_Extracto de la página_
>>>

El militarismo no fue “tabla de salvación”

Estados Unidos padece males cada vez mayores a la hora de mantener la hegemonía mundial. Tras la victoria de la primera Guerra del Golfo, en abril de 1991, los neoconservadores acuñaron el término “momento unipolar” para referirse a la posición de Estados Unidos como potencia superior. Anunciaron “un nuevo siglo americano” en el cual “estaba en capacidad de hacer lo que quisiera, cuando quisiera y como quisiera sin consultarle a nadie”. Había sobrevivido a recesiones, como la del crac de 1929, a las conmociones de la Segunda Guerra Mundial y, recientemente, en el punto culminante de la confrontación con la Unión Soviética, a “otro lunes negro” en la era Reagan, el 19 de octubre de 1987, cuando desaparecieron de Wall Street 560 mil millones de dólares en valor nominal.

Lo que le devolvió un inicial auge económico fue la globalización, la política imperial que montó para recuperarse merced al desmoronamiento soviético, basada en el librecambio, la libre circulación de capitales, las privatizaciones y demás prescripciones del recetario neoliberal. Fueron los “dorados noventa”, dijo Stiglitz.

Sin embargo, con la globalización, a partir de 1994, se inició una serie de trastornos consecutivos en México, Tailandia, Corea del Sur, Indonesia, Brasil, Rusia, Colombia, Turquía, Argentina y Estados Unidos. El de este último se originó en el “estallido” de la especulación, forjada con acciones de las empresas tecnológicas de Internet y de comercio electrónico, cuyo índice de valor, entre los años 2000 y 2002, decayó de 5.028 puntos a 1.114, quebró más de 700 compañías y arrojó pérdidas por 9.3 billones de dólares. A estos desastres se sumaron los impactos del ataque del 11 de septiembre a Nueva York y a Washington.

<<<

_Tarea_
Sigue escribiendo el texto sobre la hegemonía de Estados Unidos, empezando justo después de su última oración.

_Listado mostrado_
>>>

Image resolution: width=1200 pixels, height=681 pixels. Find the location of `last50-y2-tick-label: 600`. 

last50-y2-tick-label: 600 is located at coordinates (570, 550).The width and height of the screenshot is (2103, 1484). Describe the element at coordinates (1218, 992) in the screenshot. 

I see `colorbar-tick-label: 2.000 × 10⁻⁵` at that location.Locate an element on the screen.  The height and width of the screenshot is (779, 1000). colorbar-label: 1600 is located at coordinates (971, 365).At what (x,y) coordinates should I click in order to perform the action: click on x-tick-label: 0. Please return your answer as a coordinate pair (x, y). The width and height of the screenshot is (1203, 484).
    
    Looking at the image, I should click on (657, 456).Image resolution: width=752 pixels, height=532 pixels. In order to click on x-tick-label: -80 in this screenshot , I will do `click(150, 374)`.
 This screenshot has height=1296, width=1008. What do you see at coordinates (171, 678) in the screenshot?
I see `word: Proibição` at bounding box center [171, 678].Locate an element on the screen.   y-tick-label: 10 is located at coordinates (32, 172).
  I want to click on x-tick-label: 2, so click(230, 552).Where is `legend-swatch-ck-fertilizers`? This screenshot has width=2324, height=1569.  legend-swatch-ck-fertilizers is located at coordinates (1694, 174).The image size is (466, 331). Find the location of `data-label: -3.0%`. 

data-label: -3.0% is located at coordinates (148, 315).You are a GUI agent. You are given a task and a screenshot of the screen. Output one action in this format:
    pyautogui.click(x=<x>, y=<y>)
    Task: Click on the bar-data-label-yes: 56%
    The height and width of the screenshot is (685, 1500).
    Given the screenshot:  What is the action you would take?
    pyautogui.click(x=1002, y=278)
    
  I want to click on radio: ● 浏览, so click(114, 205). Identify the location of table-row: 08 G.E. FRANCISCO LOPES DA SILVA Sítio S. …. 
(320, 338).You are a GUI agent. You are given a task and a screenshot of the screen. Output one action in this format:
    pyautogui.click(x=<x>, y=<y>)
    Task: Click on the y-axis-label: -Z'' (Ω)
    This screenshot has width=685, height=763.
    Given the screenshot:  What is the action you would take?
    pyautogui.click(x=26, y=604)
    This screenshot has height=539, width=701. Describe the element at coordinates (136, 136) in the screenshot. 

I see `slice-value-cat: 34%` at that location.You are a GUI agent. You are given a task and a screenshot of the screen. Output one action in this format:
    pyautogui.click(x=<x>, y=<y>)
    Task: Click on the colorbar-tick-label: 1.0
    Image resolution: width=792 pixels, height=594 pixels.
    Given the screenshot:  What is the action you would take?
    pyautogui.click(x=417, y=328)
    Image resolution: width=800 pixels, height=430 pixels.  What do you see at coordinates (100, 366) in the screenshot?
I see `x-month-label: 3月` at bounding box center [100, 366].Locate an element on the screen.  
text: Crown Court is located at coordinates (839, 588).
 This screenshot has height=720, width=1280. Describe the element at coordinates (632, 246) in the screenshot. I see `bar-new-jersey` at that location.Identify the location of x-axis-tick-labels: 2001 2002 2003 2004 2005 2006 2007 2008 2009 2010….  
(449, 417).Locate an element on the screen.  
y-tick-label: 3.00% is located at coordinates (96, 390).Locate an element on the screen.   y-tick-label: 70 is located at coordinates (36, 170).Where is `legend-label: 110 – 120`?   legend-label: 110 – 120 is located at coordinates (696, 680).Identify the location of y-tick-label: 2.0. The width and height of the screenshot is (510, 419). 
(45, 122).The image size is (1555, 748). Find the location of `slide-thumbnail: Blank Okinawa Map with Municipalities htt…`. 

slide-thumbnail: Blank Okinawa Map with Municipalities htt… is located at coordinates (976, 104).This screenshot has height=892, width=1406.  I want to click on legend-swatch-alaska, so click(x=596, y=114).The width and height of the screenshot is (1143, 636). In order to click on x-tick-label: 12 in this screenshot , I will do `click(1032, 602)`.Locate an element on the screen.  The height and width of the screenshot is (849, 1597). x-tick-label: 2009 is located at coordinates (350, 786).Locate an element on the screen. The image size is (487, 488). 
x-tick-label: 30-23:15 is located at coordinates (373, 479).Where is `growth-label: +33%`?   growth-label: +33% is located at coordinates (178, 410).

<<<

_Respuesta_
Para salir del trance, se emprendieron dos estrategias de reparación de clara inspiración imperialista y neoliberal. Por una parte, por razón de las invasiones a Afganistán e Irak, con el fin de lograr el control de fuentes de hidrocarburos, se reforzó el militarismo keynesiano, la especialización en industrias militares y de defensa con base en gasto público, que en 1990 ya incluía el 83% del valor de todas las plantas y equipos industriales. Y por la otra, se amplió el “liberalismo económico”, con la rebaja de tasas de interés y con la ya referida eliminación de regulaciones en los mercados financieros, hipotecarios y de futuros de productos básicos. Se pretendió remplazar la burbuja desinflada por otras creadas en nuevas esferas económicas.

Luego de más de siete años de la aventura en el Medio Oriente, y de uno de haber estallado el sector inmobiliario, los quebrantos de Estados Unidos se han incrementado. Hay una creciente sensación de inseguridad, la impopularidad del gobierno Bush es la mayor de la historia contemporánea; aumentan la inflación y el desempleo; disminuye la población cubierta en salud; los salarios reales han rebajado; la situación de los inmigrantes es incierta; es mayor la dependencia del combustible importado, cuyo precio ha subido a niveles históricos, y hasta se han padecido catástrofes naturales, con todas sus secuelas, atribuidas al cambio climático. La guerra, financiada con deuda pública, ha costado casi 600 mil millones de dólares de gastos directos, y, si se sumaran los indirectos, totalizaría cinco veces más. El déficit fiscal se agrandó y el endeudamiento estatal pasó en una década de 3,7 billones de dólares a 9,7. La conjura de su déficit comercial, a través de emisión, ha devaluado en 60% el dólar, con relación a las principales monedas.

Hay duros cuestionamientos al neoconservadurismo republicano y por doquier se expresa indignación hacia la “campaña contra el terrorismo”, que adoptó como axioma la “guerra preventiva”, violando las normas internacionales establecidas, legitimando incluso la tortura. La problemática militar en Irak, donde permanecen 145 mil soldados, se agrava al igual que la situación en Afganistán.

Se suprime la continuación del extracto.